4:30am. I storm into Evan’s bedroom with a scowl on my face.
“Go to sleep, it’s too early for this bullshit.”
Yes. I just cursed at my almost 13-month-old son. Escandaloso, si. I can only image my mother’s outrage. “Que palabra mas fea!” Mami would say.
Thing is I’m not feeling very pretty right now.
The natural dark circles under my eyes have worsened; I look like a battered woman. What used to be combed and blown out tresses are now a nest on my head. My locks haven’t seen the inside of a beauty salon in months. My nails, once Instafamous due to my meticulous and creative nail air, are chipped and uneven. It seems that no matter how hard I try to get back to me, as a new mom, I just can’t seem to get my shit together.
I’ve lost my keys 3 times. I forget meetings. The fridge has been void of fresh groceries for weeks.
And I’m angry. Today I am angry that it’s 4:30am and my kid just won’t go…the fuck…to sleep. I am angry because I miss sleep. I was a great sleeper; I could sleep 10 hours straight, easy. Now I’m lucky if I get 6 hours. And it’s killing my spirit.
I feel like a zombie and zombies are deadly. They hobble about with blank stares…numb. So numb. Like lost souls.
I just told my 13 month old that his 4:30am wake ups are bullshit.
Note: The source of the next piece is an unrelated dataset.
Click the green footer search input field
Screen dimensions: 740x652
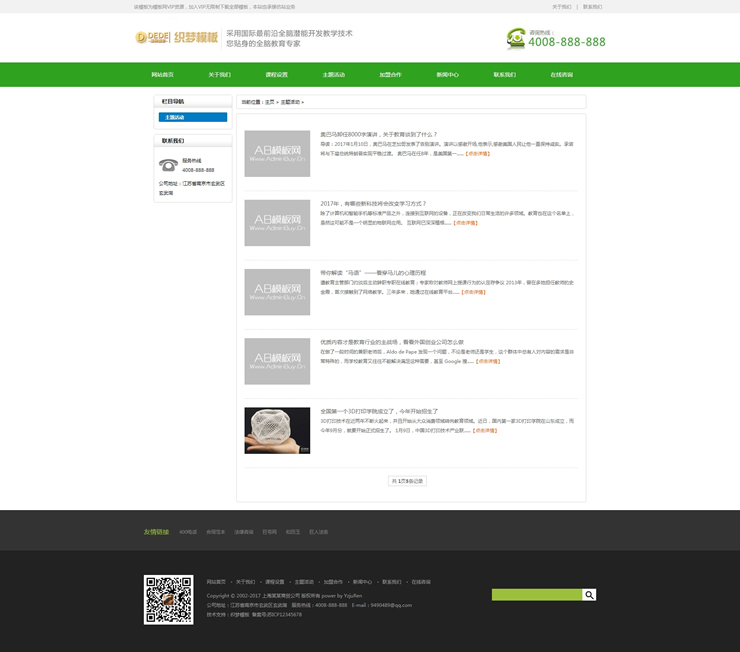[536, 595]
I don’t regret it. Like a zombie remains unaffected after the kill, I do not give a shit right now. Evan continues to cry, “maaaa!” because he wants me to pick him up. Me? I go back to bed. “I’m so fucking done,” I mumble while wrapping my head under blankets and put a pillow over my head to snuff out the noise.
The noise. All Evan does is whine. He moans almost every second of the day. Mami says I was just like that as a child, I don’t know how she dealt with it. Actually, I do know. She nurtured and coddled me often, and yeah, sometimes she was annoyed enough that she’d yell, “Shut the fuck up!” In Spanish, of course. So it was more like, “Callaaaateeeee!”
I’m also tired of rocking him to sleep. It’s Dave and I’s fault to an extent; Evan has refused to sleep on his own since he came out of my tummy (last minute C-section baby). It’s not a habit we developed but one that we cultivated. We catered to Evan and continued to develop a negative sleep association.
Today, at 4:30am…and 5am…and 6am, I refuse to rock and walk and bounce. Not only am I emotionally drained but my body can’t physically do it anymore. Evan is now 20 pounds and I. Just. Can’t.
So I walk away. He cries. I cry. Not because I feel bad. I honestly don’t give a shit at this moment. I cry because I miss my life. I miss sleep. I miss freedom. I miss taking a long warm shower in the morning and exfoliating my skin. I miss drinking a hot cup of coffee in the morning without having to run around and cater to anyone. By the time I drink my coffee it’s as cold as ice and I’m over it.
I’m over cooking every day, cleaning and taking care of everyone but myself.
I’m tired of stifling my voice and suppressing my feelings to not rock the boat or look like a bad mom.
I’m tired of being judged for being tired. I’m tired of being expected to be a superwoman not by my partner, but by myself. I’m done with pretending everything is fine, that I am fine. This is not fine.
So I leave Evan in his crib and walk away as he cries. Something I said I would never do – the cry it out method. But I am at my wits end, I am exhausted, and I just don’t give a shit.
I don’t want to be superwoman any more. I’m hanging up my cape, going to sleep and drinking a hot cup of Cafe Bustelo in the morning.